We have an application that 3 times a day indexes 100K-200K documents per node in 2 minutes, which causes huge spikes in GC time and pressure on the cluster.

I tried 1MB bulks (will try to raise it), resizing the bulk threadpool, and changing refresh interval to 10s.

Does somebody have another suggestion?

1 Like

Ultimately you need to pay the "cost" of indexing, so other than spreading the load over a longer time, you could add more nodes during the indexing process.

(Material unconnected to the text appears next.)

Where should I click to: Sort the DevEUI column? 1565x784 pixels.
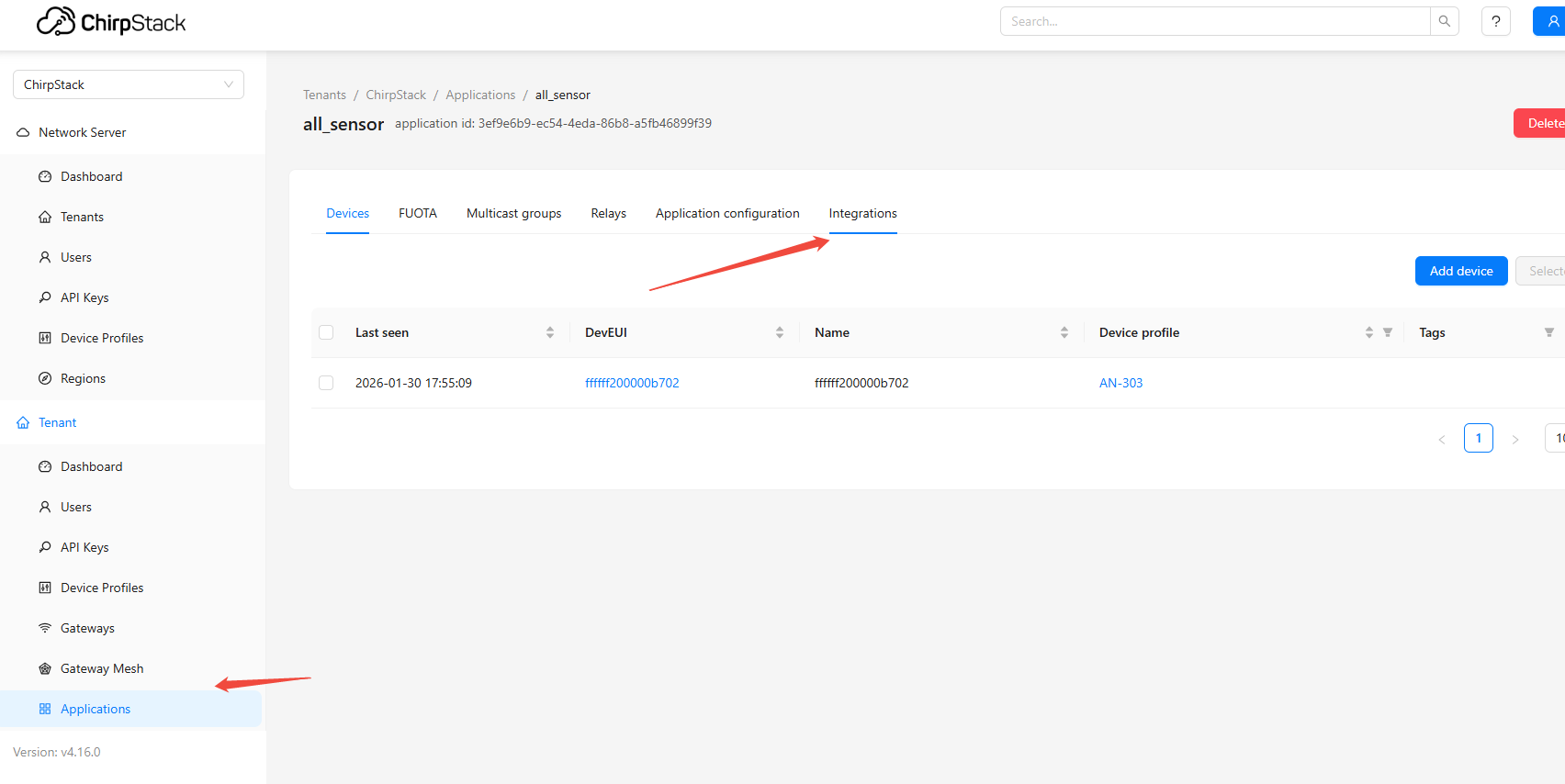[779, 332]
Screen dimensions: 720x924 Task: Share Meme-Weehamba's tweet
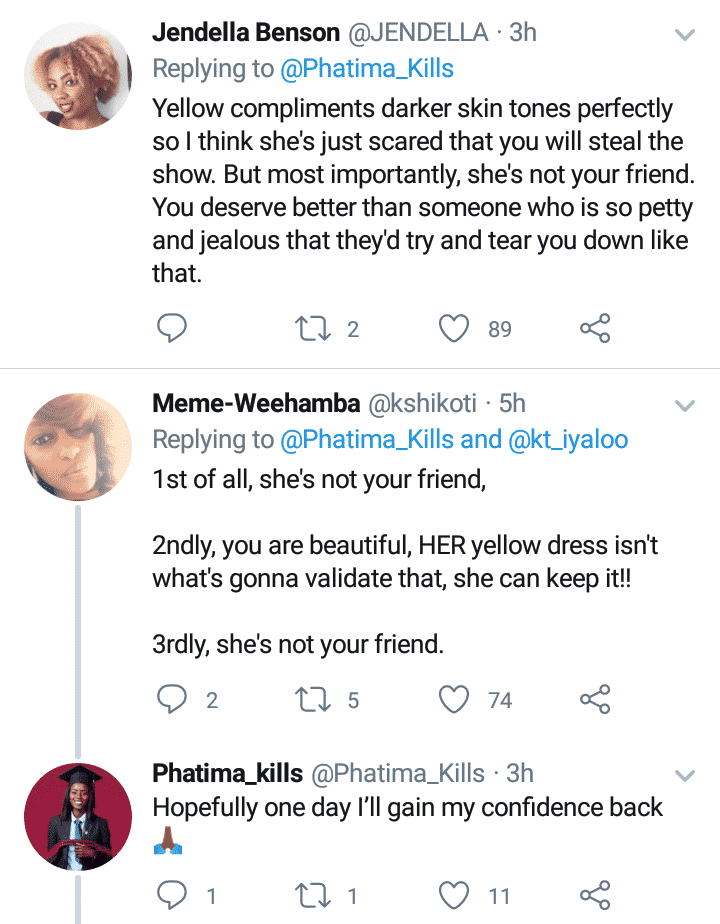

Better the ingestion can happen smoothly. Say , to make 2 mins to be 20 mins or even consume them from Kafka. But anyway , a profile could help to find the bottle neck. When heavy ingestion happen, cpu memory io can all consumed a lot. Simply you can do vmstat to see the possible bottle neck.
Besides, I think G1 could also be tried. In my test with all default settings when ingest 2m docs to ES-2.2,
G1 totally stop for 3s 318ms (362 times) while cms stop for 8s 24ms (1190 times). So if a lot of full gc happens even concurrent mode failure. G1 could be an option when jdk8 is being used.

Hi,

problem solved. For other users that encounter this problem:

  • Obviously, the division of the bulks for a longer timeframe helped.
    Important note -
    We had 4 nodes for the cluster, with 4 CPU cores each. every node holds 10 shards (including replicas).
    We added 2 CPU cores for each node, which mitigated the GCs significantly. Important to say, that we didn't see the CPU working so hard, so this came as a surprise.
    My guess is that the indexing is per shard, so the CPU had to switch a lot, which delayed the concurrent searches. Alternatively, I guess we could have reindexed the cluster to a significantly smaller amount of shards, and it would have helped too, since the CPU wasn't even close to reaching its limit.

I hope someone can correct/approve my assumption.